Something new had happened. He could feel it.
He quickly neutralised his expression. ‘We do. You want to come here?’
‘No, somewhere neutral. I was thinking the hospital.’
‘Is Jameson still there?’
‘He is and I’ll ask Seven to meet us there too.’
Stephen frowned. ‘What are you planning, Bill?’
‘I don’t know yet. Is Laura with you?’
She moved closer to the screen. ‘I’m here.’
His tight expression softened. ‘Great. Join us, please. One hour.’
‘We’ll be there,’ she said.
Stephen clicked off. He stared at Laura. ‘What does he have planned?’
Laura shrugged. ‘It could be anything. But one thing I know is Bill has been as uns
ettled about the peace treaty as you.’
☼
After filling Serena in on his conversation with Bill, Stephen arrived with Laura at the military hospital nestled against a mountainous backdrop. It remained as unoccupied as it had been the day Harvey had shut down the power. As they entered the open space, Stephen spotted Bill in one corner of the room. Four chairs had been arranged in a small circle. Bill was waiting by one, while Seven loitered at the back of another, looking uneasy.

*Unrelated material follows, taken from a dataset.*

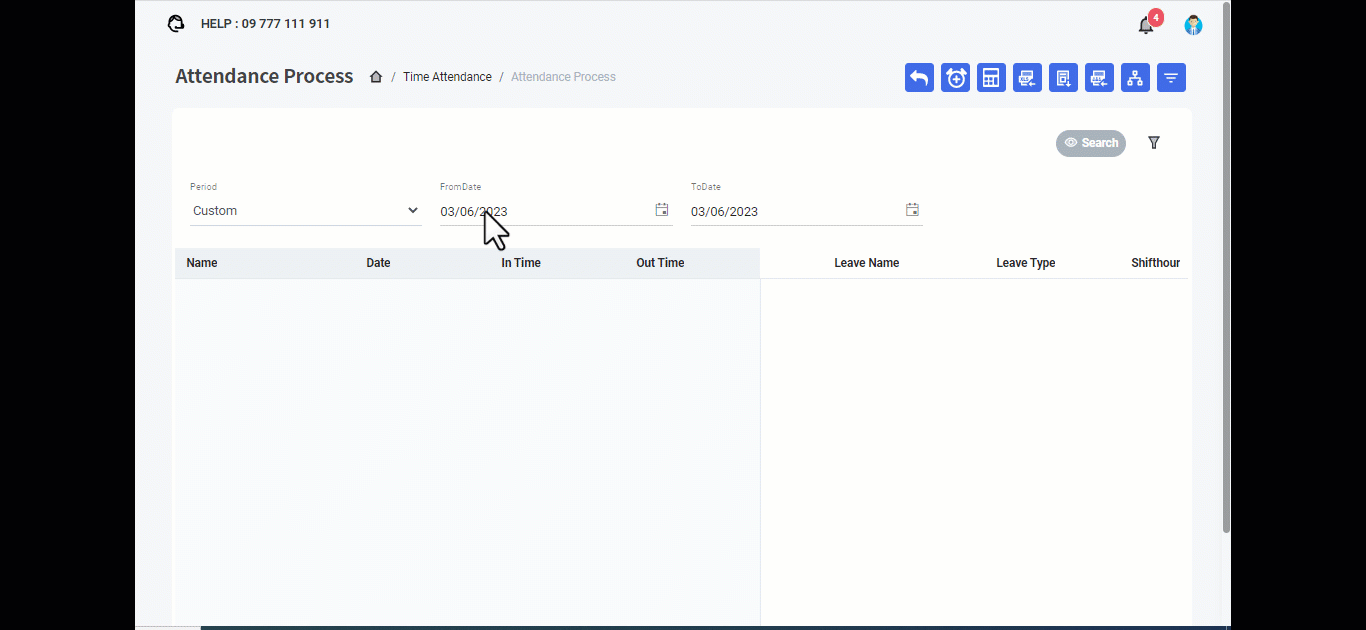
Task: Click the XLS icon beside the hierarchy icon
Action: (x=1099, y=78)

Stephen’s skin tightened at being in the company of not only a former World Government employee but someone who’d played host to one of the Elite. Bill had always had dealings with them, never the Indigenes.

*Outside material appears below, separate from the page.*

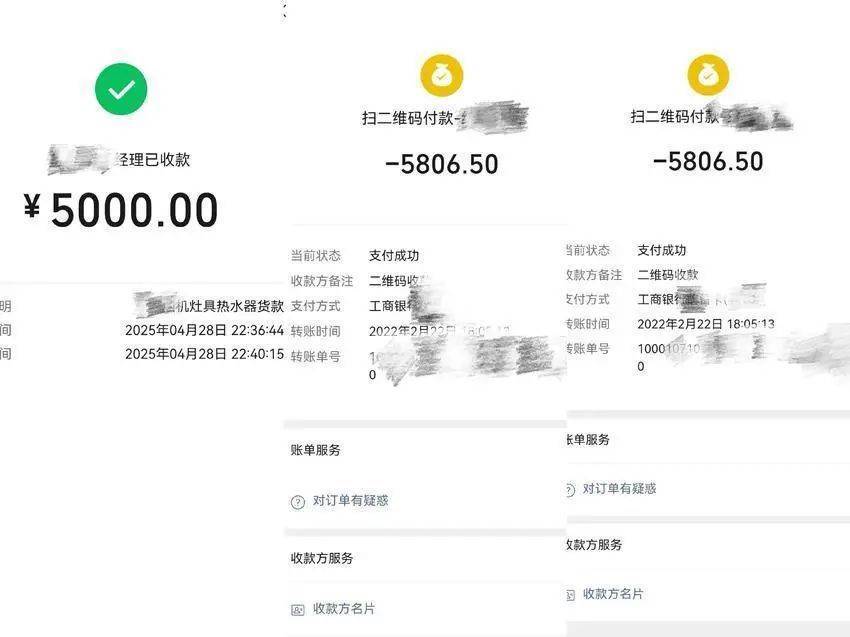
Task: Click the question mark icon beside 对订单有疑惑 in the middle receipt
Action: 298,502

He snarled at Seven. ‘What’s he doing here?’
He couldn’t help it.
Bill fanned his hands. ‘Take it easy. I wanted a representative from each species to be here.’
It made sense, but it didn’t make being here any easier. Stephen idled behind one of the chairs while Laura sat down.
Bill gestured to the one next to her. ‘Please, sit. Or stand. Whichever you prefer.’
He took the one next to the free one, placing Stephen in the middle.
Stephen hesitated, feeling exposed without his abilities.
He searched in vain for the colourful auras that usually gave him an idea of the mood of the person, but he wasn’t sure that skill would ever come back. He’d only ever tested it out on Indigenes, and he couldn’t say for sure that it would even work on humans or Conditioned. How long before he let his hope go?
Bill was staring at him, waiting. Stephen relented with a sigh and pulled the chair out of the space.
‘Let’s all stand,’ said Laura, getting to her feet. Bill did the same.
‘What is this about, Bill?’ He kept one eye on Seven.
‘It’s about what Harvey said before he died, about reversing the genetic mutations in Indigenes and Conditioned.’
Stephen’s hands shook. He glanced around the room nervously, checking the partitioned space for hidden members of Bill’s team. ‘What is this, Bill? Is it a trick? Are you planning on experimenting on us?’